One of the most popular things on London’s calendar is the Open House weekend, which occurs every September. We were too new to London last year to be in on it (or it might have even happened before we arrived), but this year we went! I’m a bit disappointed it was the same weekend as our church’s combined Away Day with our mother church (which took place on the Saturday). It meant we only had Sunday morning to see any open properties.
My main priority was to visit 30 St Mary Axe – more commonly known as The Gherkin. As we only ended up leaving the house a bit before 11, it turned out that was all we had time to see.
We arrived at the Gherkin at about 11:30, and followed the queue back… and back… and back. I knew it would be a long wait. They were allowing 30 people entrance every ten minutes. The long wait was confirmed when, after having been at the back of the queue for about 10 – 15 minutes, we reached the sign marking 2.5 hours until entrance.

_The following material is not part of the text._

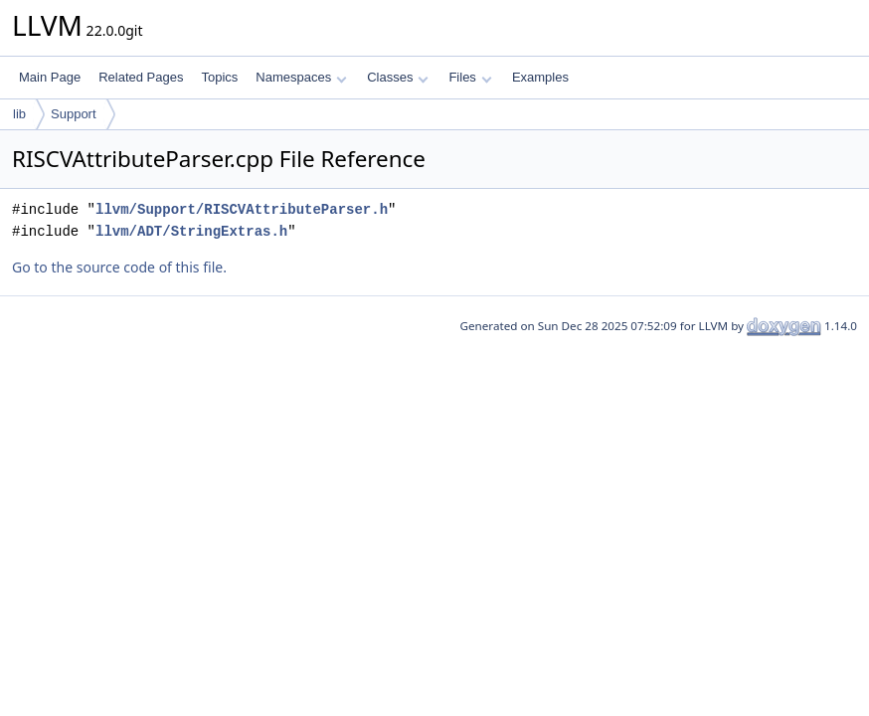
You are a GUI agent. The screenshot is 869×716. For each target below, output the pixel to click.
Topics (219, 77)
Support (73, 113)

Andre decided to go off and find some coffee and brought back a drink and chips for me. The queue actually moved a lot faster than the sign had indicated. It took us 15 minutes to move between the ‘1 hour’ and ’30 minutes’ signs, and about 15-20 minutes between the ’30 minutes’ sign and entering the building.
Finally we were at the front of the queue, showed our photo ID, and were allowed into the building. Then it was through a metal detector (with your bag going through an x-ray), then herded into an elevator in which we shot up 35 (?) floors. My ears popped! Then it was back into another elevator to go the last few floors up to the 39th floor. From the 39th floor we walked up a spiral staircase to take us to the mezzanine 40th floor, the very top of the building.
After a few minutes up the top, it was down to the 39th floor again. The visibility wasn’t fantastic – we had several days of dust and smogginess – but we still got good views of St Paul’s, the Tower of London, the Cheese Grater, Walkie Talkie, and even pinpointed approximately where our house is.
Theoretically we were ‘strictly’ restricted to a 20 minute visit. It wasn’t really strict though, although volunteers were constantly moving people on.
Once we left the Gherkin, we had some lunch and took a walk through the nearby Leadenhall Market.
We decided to check out some Roman baths underneath some office building or something like that, but got side tracked by the overgrown ruins of a church which has been transformed into a garden for city workers to eat in during the day.
By the time Andre had finished running around taking photos of that, we knew we didn’t really have time to go and check out this Roman bath and get to church on time. So we took a detour via the Tower of London to see its World War 1 centenary memorial, the Sea of Red art installation – nearly 900,000 ceramic poppies installed in the moat around the castle, one for each British military fatality – before heading back south of the river for church.